* START *

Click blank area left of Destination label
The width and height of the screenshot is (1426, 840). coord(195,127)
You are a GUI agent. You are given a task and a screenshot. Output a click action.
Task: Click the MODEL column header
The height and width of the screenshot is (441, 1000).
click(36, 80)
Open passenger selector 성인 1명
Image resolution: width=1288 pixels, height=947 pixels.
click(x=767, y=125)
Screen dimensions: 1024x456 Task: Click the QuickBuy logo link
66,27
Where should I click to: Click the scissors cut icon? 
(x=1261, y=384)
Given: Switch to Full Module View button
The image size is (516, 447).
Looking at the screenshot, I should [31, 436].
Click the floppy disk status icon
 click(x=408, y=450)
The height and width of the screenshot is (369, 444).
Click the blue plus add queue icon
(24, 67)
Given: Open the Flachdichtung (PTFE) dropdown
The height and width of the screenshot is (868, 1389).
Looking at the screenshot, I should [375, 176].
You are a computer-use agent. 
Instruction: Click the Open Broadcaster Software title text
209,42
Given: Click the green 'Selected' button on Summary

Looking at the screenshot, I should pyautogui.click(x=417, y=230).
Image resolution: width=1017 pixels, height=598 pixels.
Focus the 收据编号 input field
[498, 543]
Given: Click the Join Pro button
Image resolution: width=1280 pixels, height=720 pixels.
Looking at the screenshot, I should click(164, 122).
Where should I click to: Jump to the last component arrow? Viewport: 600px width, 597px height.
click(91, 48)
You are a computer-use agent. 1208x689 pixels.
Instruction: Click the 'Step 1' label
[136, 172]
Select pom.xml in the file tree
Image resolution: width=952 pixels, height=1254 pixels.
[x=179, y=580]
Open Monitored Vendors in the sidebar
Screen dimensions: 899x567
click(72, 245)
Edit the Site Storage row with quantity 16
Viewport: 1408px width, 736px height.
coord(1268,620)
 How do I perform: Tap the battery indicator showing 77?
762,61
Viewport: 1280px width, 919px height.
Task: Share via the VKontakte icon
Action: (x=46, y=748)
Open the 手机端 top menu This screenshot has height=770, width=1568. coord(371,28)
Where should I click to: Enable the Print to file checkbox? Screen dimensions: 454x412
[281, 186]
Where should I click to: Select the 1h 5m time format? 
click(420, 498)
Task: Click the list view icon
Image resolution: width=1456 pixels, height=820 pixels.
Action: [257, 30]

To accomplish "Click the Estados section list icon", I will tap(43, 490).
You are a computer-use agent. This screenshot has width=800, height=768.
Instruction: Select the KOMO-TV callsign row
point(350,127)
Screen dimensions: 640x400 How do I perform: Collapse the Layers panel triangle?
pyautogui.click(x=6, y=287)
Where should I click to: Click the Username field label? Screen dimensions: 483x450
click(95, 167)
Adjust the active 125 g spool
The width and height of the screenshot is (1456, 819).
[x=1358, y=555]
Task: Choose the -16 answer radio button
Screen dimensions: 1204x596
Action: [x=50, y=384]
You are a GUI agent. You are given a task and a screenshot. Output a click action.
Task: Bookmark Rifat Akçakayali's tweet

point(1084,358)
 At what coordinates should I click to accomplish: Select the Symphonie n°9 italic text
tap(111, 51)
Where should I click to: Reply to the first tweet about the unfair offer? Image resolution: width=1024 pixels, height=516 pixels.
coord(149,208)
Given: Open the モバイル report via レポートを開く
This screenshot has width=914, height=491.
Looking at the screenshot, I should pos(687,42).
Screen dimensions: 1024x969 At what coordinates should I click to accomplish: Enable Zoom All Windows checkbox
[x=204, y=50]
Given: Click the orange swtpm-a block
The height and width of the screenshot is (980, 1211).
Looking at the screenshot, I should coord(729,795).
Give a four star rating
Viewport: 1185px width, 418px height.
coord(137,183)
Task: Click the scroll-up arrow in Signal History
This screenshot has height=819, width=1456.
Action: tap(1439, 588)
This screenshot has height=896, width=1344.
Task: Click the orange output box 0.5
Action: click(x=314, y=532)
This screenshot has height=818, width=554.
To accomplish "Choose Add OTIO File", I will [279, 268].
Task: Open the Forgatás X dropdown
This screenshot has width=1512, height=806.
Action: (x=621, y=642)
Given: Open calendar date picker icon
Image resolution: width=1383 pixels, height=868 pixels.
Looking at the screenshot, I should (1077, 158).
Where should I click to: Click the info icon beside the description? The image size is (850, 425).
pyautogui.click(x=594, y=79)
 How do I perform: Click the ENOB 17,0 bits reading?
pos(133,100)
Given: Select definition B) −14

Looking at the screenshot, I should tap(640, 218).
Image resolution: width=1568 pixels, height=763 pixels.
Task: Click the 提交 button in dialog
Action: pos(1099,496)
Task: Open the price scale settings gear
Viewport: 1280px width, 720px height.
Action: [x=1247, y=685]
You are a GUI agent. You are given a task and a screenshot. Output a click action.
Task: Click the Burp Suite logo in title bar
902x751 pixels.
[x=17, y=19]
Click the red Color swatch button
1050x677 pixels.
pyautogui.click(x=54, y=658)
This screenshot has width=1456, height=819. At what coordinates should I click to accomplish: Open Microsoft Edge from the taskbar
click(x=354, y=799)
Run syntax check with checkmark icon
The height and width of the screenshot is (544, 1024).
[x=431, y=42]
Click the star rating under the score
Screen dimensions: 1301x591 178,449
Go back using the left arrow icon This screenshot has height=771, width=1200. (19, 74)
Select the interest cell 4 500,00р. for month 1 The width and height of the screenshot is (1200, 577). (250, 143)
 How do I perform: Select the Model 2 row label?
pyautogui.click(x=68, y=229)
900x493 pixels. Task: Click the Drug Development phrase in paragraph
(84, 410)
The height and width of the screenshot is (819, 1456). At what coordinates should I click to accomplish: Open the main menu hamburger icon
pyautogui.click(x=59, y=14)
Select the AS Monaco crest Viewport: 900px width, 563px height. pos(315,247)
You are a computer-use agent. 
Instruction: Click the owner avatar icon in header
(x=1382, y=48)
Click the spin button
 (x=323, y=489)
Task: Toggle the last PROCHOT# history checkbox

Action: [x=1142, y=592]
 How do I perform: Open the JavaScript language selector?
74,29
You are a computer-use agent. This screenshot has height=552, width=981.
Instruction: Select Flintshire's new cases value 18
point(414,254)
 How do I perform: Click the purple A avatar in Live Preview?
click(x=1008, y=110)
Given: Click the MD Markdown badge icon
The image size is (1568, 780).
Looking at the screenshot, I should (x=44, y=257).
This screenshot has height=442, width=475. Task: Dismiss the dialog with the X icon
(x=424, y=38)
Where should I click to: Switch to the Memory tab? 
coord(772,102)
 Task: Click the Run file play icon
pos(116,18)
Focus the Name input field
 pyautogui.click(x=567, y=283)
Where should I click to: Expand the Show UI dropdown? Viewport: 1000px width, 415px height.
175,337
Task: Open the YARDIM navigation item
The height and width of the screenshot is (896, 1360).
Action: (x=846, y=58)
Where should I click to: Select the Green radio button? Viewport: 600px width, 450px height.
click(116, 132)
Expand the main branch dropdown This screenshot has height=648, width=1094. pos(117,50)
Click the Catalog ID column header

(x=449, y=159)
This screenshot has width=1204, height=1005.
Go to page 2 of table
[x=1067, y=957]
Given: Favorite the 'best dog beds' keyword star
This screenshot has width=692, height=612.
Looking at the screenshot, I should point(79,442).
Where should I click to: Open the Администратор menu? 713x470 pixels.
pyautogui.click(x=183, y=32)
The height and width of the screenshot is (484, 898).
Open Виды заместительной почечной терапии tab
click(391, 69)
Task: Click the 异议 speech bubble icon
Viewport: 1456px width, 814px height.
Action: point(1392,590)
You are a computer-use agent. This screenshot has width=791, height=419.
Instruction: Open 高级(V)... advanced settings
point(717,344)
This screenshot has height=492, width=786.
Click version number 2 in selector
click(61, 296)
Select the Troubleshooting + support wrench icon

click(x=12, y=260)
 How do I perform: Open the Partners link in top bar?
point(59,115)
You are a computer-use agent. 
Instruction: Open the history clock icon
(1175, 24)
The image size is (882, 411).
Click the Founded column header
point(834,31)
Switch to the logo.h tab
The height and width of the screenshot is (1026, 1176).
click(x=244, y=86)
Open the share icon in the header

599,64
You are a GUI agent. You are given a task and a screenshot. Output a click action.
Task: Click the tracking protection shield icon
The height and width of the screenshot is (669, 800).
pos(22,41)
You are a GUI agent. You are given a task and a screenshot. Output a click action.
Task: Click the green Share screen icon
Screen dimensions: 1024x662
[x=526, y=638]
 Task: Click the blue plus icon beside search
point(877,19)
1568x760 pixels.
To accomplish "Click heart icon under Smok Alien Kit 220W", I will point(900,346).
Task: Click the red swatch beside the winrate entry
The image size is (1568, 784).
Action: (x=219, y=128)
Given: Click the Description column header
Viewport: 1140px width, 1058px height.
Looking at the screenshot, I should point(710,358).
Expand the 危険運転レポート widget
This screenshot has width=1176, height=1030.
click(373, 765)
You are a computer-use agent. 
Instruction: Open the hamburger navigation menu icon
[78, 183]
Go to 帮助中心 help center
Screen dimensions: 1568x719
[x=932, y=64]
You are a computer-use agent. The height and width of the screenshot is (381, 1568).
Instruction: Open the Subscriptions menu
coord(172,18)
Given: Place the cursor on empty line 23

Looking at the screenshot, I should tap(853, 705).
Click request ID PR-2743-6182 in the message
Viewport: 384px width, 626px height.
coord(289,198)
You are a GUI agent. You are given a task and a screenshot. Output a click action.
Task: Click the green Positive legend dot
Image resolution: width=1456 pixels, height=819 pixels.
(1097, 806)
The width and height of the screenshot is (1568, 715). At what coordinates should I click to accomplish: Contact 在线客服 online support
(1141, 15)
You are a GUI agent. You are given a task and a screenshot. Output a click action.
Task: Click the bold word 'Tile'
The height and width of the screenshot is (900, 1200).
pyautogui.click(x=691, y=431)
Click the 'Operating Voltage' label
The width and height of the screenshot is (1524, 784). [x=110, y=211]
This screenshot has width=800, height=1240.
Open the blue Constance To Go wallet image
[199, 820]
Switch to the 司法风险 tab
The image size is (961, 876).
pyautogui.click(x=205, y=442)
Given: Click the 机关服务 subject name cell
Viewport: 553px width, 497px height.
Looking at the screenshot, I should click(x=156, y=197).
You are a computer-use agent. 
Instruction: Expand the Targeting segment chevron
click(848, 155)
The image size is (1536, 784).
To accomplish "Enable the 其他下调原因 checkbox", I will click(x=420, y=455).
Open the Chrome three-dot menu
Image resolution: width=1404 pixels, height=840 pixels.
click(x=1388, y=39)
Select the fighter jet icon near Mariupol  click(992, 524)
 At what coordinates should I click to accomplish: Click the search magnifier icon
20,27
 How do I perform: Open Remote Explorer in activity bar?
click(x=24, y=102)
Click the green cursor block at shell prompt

* END *

● WHAT NEEDS TO BE DONE
Please set out the part of the entries that opens with the line containing "has width=800, height=768." and closes with the line containing "[x=1358, y=555]" as a Markdown table, leaving out blank lines. Use two columns: Row, which holds the row number, and Text, which holds the line.

● OUTPUT OF THE EXERCISE
| Row | Text |
|---|---|
| 1 | You are a computer-use agent. This screenshot has width=800, height=768. |
| 2 | Instruction: Select the KOMO-TV callsign row |
| 3 | point(350,127) |
| 4 | Screen dimensions: 640x400 How do I perform: Collapse the Layers panel triangle? |
| 5 | pyautogui.click(x=6, y=287) |
| 6 | Where should I click to: Click the Username field label? Screen dimensions: 483x450 |
| 7 | click(95, 167) |
| 8 | Adjust the active 125 g spool |
| 9 | The width and height of the screenshot is (1456, 819). |
| 10 | [x=1358, y=555] |